Cheyenne brinson, president

Cheyenne is a healthcare consultant and speaker for a boutique healthcare consulting firm based in Chicago. She helps surgical practices solve business problems, streamline workflow, and increase operational efficiency.

Cheyenne holds a MBA and Bachelor’s degree in accounting from Troy State University in Troy, Alabama. She is an inductee to the Accounting Hall of Honor in recognition of her professional accomplishments and past president of the Illinois Medical Group Management Association.

Finally diagnosed at age 40 with lipedema, Cheyenne seeks to educate patients and physicians about lipedema, Dercum's Disease and other fat disorders, so that early diagnosis and treatment can occur. 

laura baker, vice-president

Laura is a Special Education and General Education Teacher as well as Reading Specialist. She graduated with a Bachelor of Arts in Sociology from the University of California at Santa Barbara and received her teaching credentials with Honors from California State University Northridge. Over the course of her 22 year career, she taught children from Kindergarten through Eighth Grade. Laura is a Dercum’s Disease, Lipedema and Lymphedema patient who has experienced years of fat bias and lack of diagnoses. Her desire to educate healthcare providers and fellow patients about fat disorders motivated her to volunteer for FDRS.

Laura currently lives in Santa Barbara, California with her husband, John and daughter, Katie. She enjoys writing, singing, sewing and swimming. Their two cats keep her company as she spends her time on home projects, writing interests and volunteering for FDRS.

briana garrott, secretary

Briana is an Orange County, Southern California native.  After moving to Santa Barbara, California in 1997 to pursue employment in Fine Dining Management, she returned to Orange County to focus on raising her children.  Her Lipedema symptoms came on full force during a high risk pregnancy and difficult delivery of her son in 2003.  A mere 14 months later she welcomed her second son into her family.  During this time she made great efforts to understand the dramatic shift that had occurred in her lower body; trying weight loss management plans, food eliminations and extreme fitness training to no avail.  Returning back to the work force in an Administrative position for an Environmental Consulting Firm in 2010 her symptoms began to accelerate and worsen.  This led to greater research efforts and ultimately discovering the possibility of lipedema in 2013.  Briana immediately pursued conservative treatment options and eventually received an official diagnosis in 2015.  She is currently working for a Holistic and Allopathic Veterinary Practice as a Hospital Administrator where she is fully supported by her employers to make her health a priority.  Briana is an active member of the lipedema community and has been practicing conservative treatments with great success for two years.  


nancy lazarus, treasurer

Nancy is a Financial Professional with over twenty-five years of experience working in a variety of industries including pharmaceuticals, entertainment, and a non-profit cancer research center.She is currently working in the industrial metals and minerals trading industry.Nancy received her B.S. in Accounting from Rutgers University.

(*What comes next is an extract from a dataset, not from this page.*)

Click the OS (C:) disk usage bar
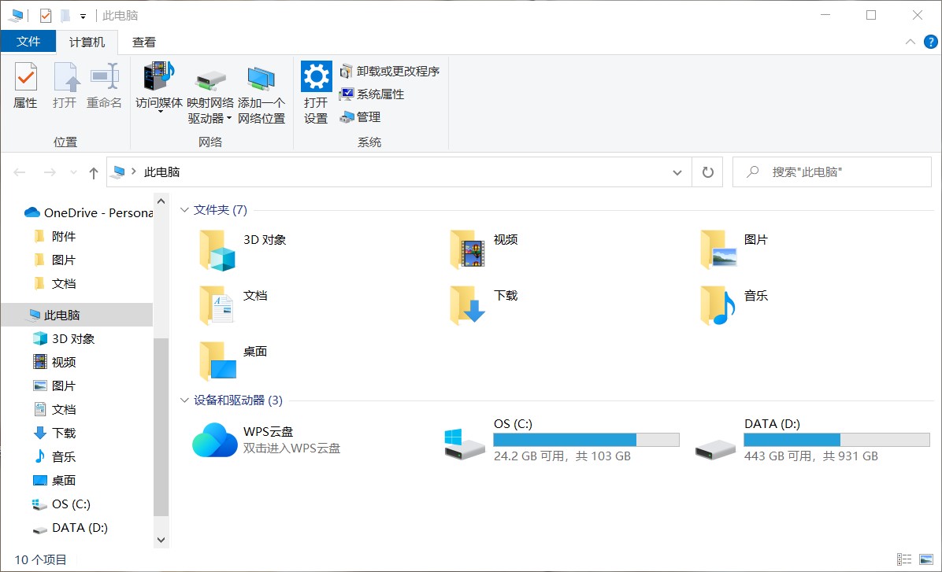Image resolution: width=942 pixels, height=572 pixels. pyautogui.click(x=586, y=439)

Nancy is a lipedema and lymphedema patient; she developed lipedema during puberty and secondary lymphedema in her thirties.She was not officially diagnosed until she was in her mid-forties.Nancy is particularly passionate about the need for the education of health care providers in order to get patients diagnosed and treated in the earliest stages of their disorders.


Polly Armour, Research Coordinator

Polly studied Applied Ecology at Rutgers University, and worked as an environmental scientist while operating an organic farm in New York’s Hudson Valley.  In 2013, she discovered she had lipedema, eventually undergoing WAL liposuction with Dr. Josef Stutz.  Afterwards, she acted as a “patient pilot,” helping American women with lipedema navigate the journey to Germany, and she realized how badly we need this treatment in the States, since many people cannot make a trip overseas. Through her company Stutz Lipedema Services LLC, she assists Dr Stutz’s patients, plans his teaching trips, and advocates for women with Lipedema.

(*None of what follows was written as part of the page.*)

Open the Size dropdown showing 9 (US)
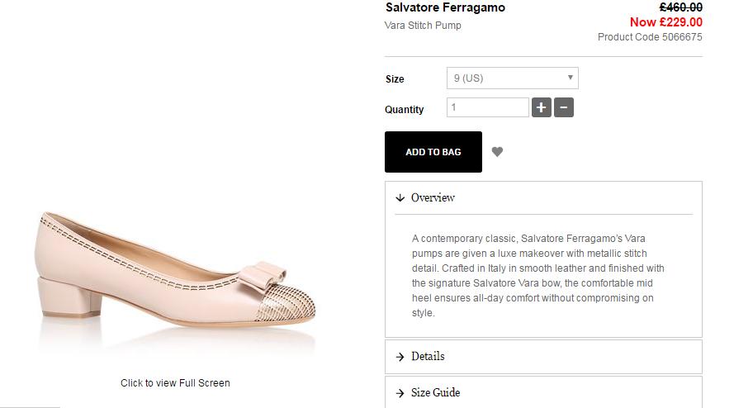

Felicitie daftuar, past-president

Felicitie is Founder and Executive Director of the Lipedema Foundation, a US not-for-profit and private foundation established in 2015 that is funding basic and translational research projects at top-tier universities and hospitals in order to define, diagnose and treat Lipedema and related conditions such as Dercum’s Disease. She is past President of FDRS from 2013-2015, and drove its resurrection; she currently serves on the board as the Research Coodinator.

Felicitie received her Masters in Business Administration (MBA) from The University of Chicago Booth Graduate School of Business in 2009, after many years in software engineering and project management. Her undergraduate degree is a B.S. in Computer Science from the University of Arizona in 2000.

Felicitie had lipedema symptoms occur at 4 weeks postpartum after her second child was born and has successfully managed the lipedema symptoms through only nutritious eating, exercise, caffeine and natural hormonal fluctuations. She also credits her 3 girls (ages 6, 3 and 1) and her Pilates instructor with keeping the lipedema fatigue in check.